The Seattle Community Police Commission (CPC) has released its Police Accountability Recommendation Tracker (PART), giving community members unprecedented, centralized access to more than 275 recommendations made by Seattle’s civilian-led police accountability agencies.
The CPC is releasing PART to increase transparency in Seattle’s police accountability system. However, the tracker also highlights the need for the Seattle Police Department (SPD) and other city leaders to listen to and implement recommendations made by the CPC, Office of Police Accountability (OPA), and Office of Inspector General (OIG).
Recommendations made by civilian-led accountability agencies are often not implemented
PART shows all recommendations made by the CPC, OPA, and OIG since 2018. From then through now:
- The CPC, OIG, and OPA have made a total of 183 recommendations to SPD
- SPD concurred with 120 of those recommendation (66%)
- Only 61 of those of those combined recommendations have been fully implemented or reported as implemented (33%)

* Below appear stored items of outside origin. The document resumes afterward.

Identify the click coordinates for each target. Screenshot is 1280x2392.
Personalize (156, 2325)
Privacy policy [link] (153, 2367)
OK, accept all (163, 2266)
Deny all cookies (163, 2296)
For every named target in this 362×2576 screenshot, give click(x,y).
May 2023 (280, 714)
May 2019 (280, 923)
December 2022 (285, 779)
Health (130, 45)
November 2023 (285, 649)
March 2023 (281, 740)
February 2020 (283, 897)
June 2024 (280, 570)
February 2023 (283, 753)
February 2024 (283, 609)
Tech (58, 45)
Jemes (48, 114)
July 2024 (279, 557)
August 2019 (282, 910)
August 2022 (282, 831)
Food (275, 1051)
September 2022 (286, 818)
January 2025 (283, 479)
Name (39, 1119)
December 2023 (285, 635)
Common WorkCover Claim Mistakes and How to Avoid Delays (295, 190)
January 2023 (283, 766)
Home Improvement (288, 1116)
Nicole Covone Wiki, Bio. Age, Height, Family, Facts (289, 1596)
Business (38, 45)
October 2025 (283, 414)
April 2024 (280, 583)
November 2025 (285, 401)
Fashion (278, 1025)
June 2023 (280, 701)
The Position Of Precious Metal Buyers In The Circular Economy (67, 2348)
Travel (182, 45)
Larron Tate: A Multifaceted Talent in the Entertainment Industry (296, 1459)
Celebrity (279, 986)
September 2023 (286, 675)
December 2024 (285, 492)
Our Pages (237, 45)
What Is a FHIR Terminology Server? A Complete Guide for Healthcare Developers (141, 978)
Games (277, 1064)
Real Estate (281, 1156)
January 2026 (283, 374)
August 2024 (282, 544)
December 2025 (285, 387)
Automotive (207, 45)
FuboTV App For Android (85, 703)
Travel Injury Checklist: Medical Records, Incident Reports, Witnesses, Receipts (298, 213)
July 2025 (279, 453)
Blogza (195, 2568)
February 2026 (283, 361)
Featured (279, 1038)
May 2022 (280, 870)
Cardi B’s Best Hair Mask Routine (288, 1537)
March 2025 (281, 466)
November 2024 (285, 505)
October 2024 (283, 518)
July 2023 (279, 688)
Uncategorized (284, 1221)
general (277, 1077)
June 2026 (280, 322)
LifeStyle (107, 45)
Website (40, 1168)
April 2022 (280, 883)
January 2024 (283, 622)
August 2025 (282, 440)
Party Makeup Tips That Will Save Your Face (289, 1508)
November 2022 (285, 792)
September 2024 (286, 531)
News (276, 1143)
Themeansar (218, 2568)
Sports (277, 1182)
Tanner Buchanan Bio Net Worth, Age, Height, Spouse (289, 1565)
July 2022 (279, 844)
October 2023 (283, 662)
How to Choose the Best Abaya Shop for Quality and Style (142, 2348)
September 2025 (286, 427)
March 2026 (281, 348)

- The CPC specifically has made 44 recommendations to SPD
- SPD has concurred with just 15 of the CPC’s recommendations (34%)
- Only 5 of those have been fully implemented or reported as implemented (11%)
Many of the CPC’s most critical recommendations on issues regarding police contracts, crowd control tactics, and use of force policies have largely not been implemented. Some of the most serious issues with policing we have seen over the past year could have been avoided if these recommendations were implemented. This highlights the need for SPD to better engage with Seattle’s accountability agencies.
“For our city’s effort to reimagine policing to succeed, we have to center the voices of those most affected by policing,” said CPC Executive Director Brandy Grant. “As this recommendation tracker shows, SPD and city leaders must do a better job to center community in this process. Continued large-scale inaction on police accountability recommendations put forth by the CPC and others only serves to further undermine community trust in the Seattle Police Department and Seattle’s entire police accountability system.”
“I am proud that one of my first acts as Executive Director of the Community Police Commission is to launch our Police Accountability Recommendation Tracker. The CPC is strongly committed to increasing transparency around policing and police accountability. This is just the first step in that process.”
About PART
The tracker is part of the CPC’s commitment to transparency and will help community members review recommendations made by Seattle’s civilian-led accountability agencies and whether they have been fully implemented. While we have tracked these recommendations internally for years, as mandated by the 2017 Accountability Ordinance, PART gives community an unprecedented opportunity to review the recommendations.
This tracker is the result of work by the CPC in close partnership with the City’s other police accountability agencies. The OPA, OIG, and SPD were each consulted in the creation of the tracker. However, it was created, maintained, and will be regularly updated by the CPC.